### Data for processing

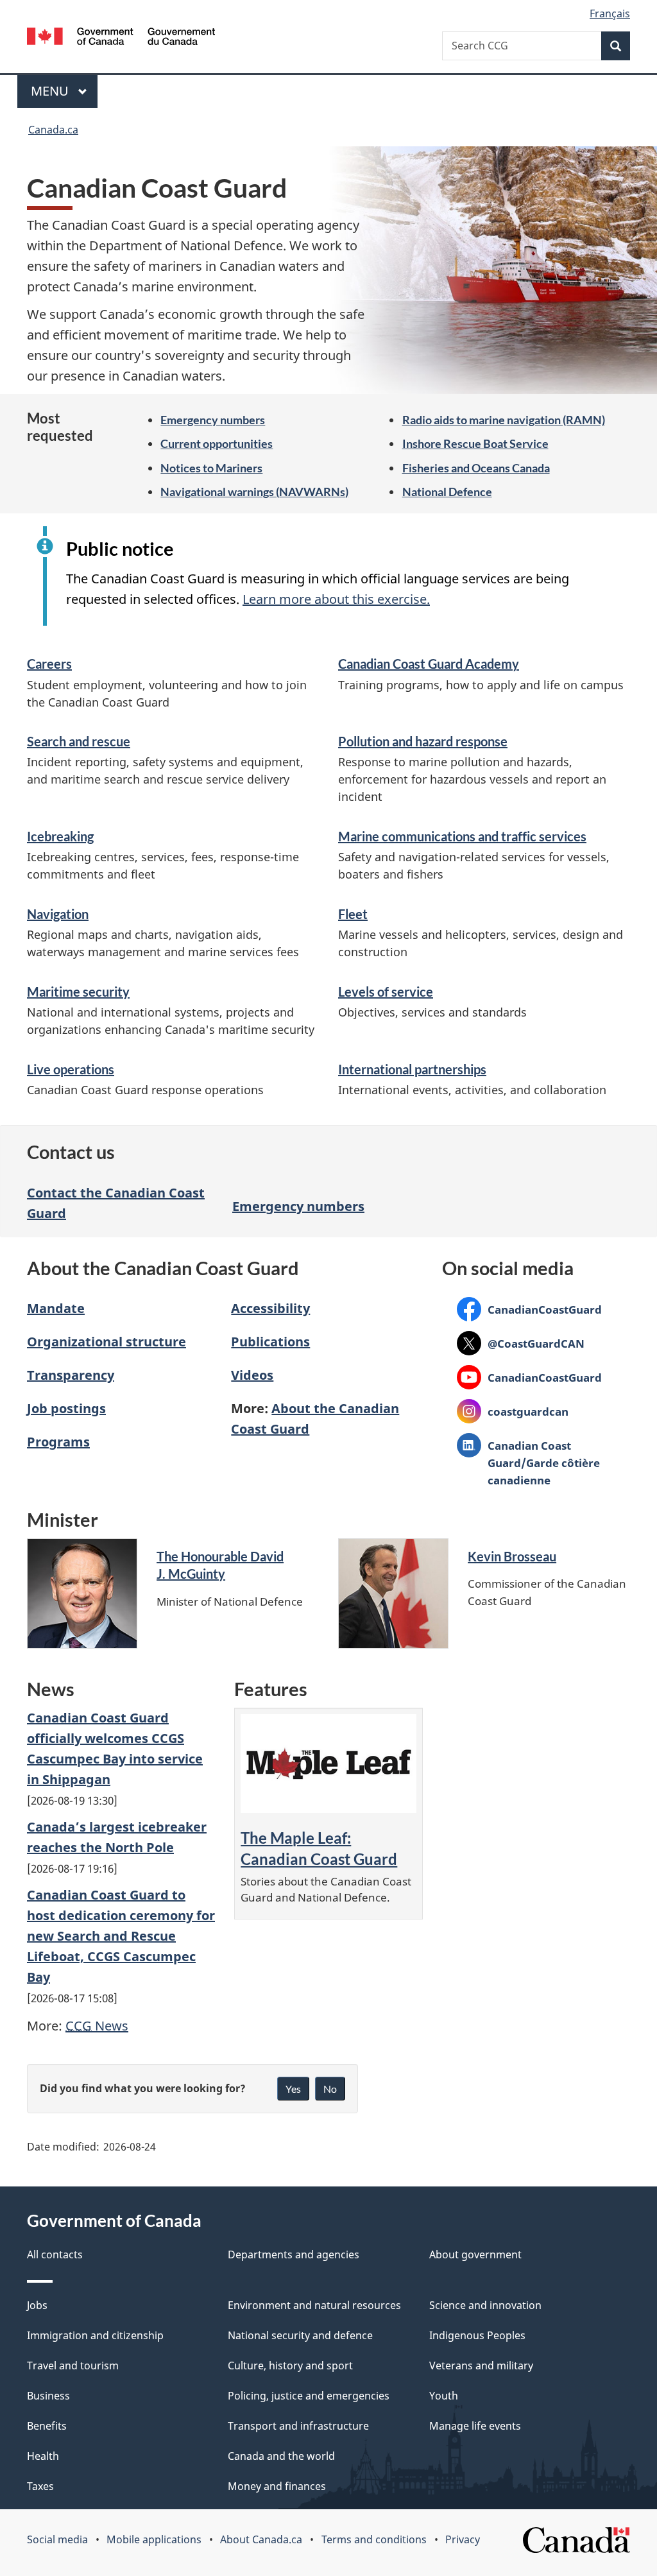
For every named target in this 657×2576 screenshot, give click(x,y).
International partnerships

---

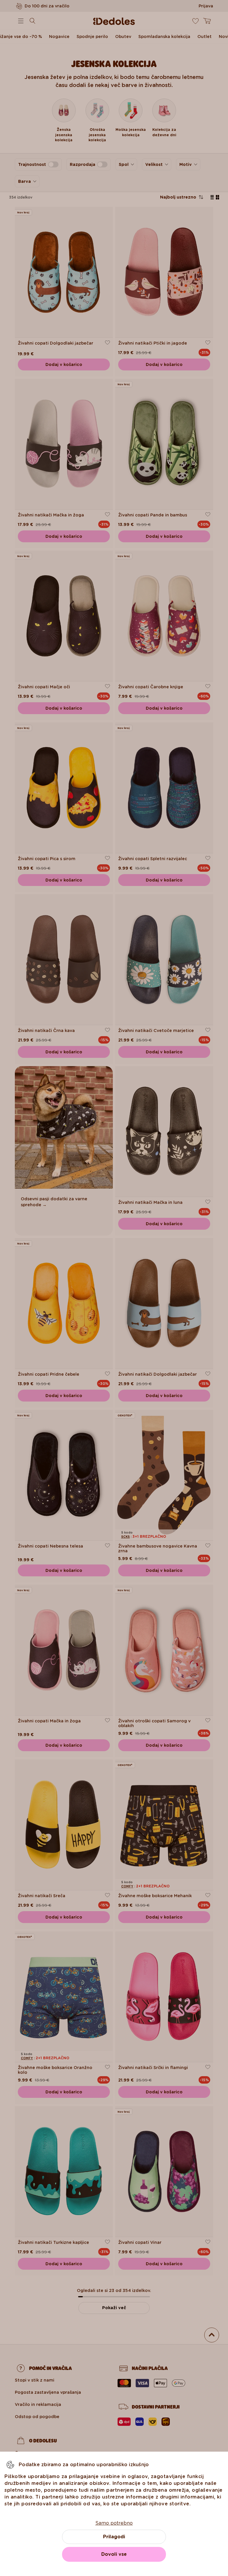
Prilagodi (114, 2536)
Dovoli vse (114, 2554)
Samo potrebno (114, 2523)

### What needs to be done
Among the entries above, copy exactly only the lines starting with the one containing "For every named" and going through the one containing "International partnerships", both ends included.

### Exercise answer
For every named target in this 657×2576 screenshot, give click(x,y).
International partnerships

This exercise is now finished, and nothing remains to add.